The Commander couldn’t stay at that altitude; the propellers needed air. Jerrie guided the plane back down
through the thicker atmosphere, and less than two hours after taking off she landed among a horde of reporters waiting by the runway. Again the barographs were removed and sent to Washington for verification as journalists asked her about the flight. “I think I’ll just take it easy and stick with straight flying for a while,” she told the gathered journalists. She didn’t mention anything about the pull of the dark sky, but it had left its mark.
* * *
“Check under the hood?”
John Herschel Glenn Jr. gave a wry laugh. “Don’t bother, I’m sort of in a hurry this morning.”
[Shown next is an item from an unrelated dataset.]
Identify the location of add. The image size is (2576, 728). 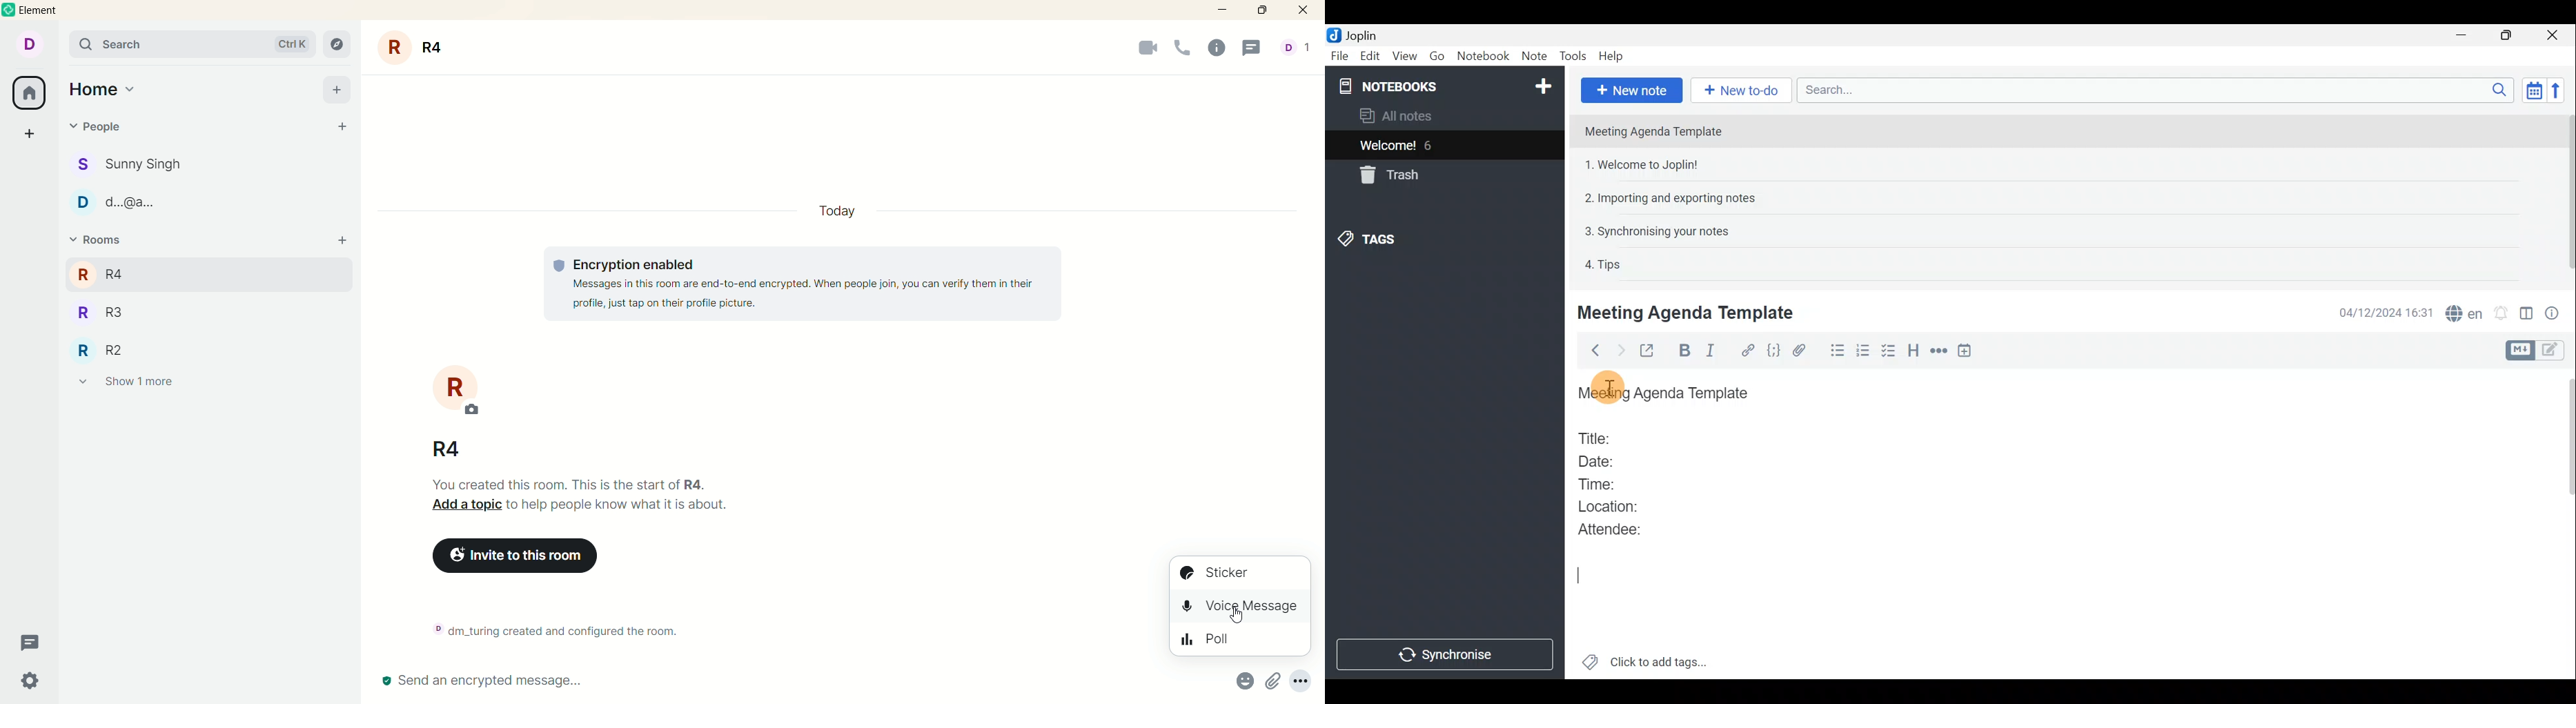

Hurry was an understatement. It was July 16, 1957, and John was high over New Mexico, traveling 300 miles an hour as he deftly lined up his US Navy Chance Vought F8U Crusader probe into the waiting tanker’s funnel-like drogue. He held his position as the tanker transferred fuel into his jet’s tanks. It was the first of three midair refueling stops on his world record attempt at a high-altitude, supersonic, cross-country speed record, though flying as fast as he was, it was more like a race car driver making a pit stop without actually stopping.
A career military pilot with combat experience in both the Second World War and the Korean War, John was now a test pilot working with the navy’s Bureau of Aeronautics in Washington. He’d been working with the Crusader for months, now testing its Pratt & Whitney J-57 jet engine. While it had an excellent record, there was some question as to whether it had logged enough hours at combat power and high altitude to be cleared for installation in military jets. John’s plan was to test the engine on the supersonic cross-country flight, drawing attention to the new plane at the same time. After all, it was taxpayer money making those planes fly, so publicity couldn’t hurt. When he’d realized the Crusader would be flying faster than a bullet out of the muzzle of a gun, he’d named the flight Project Bullet.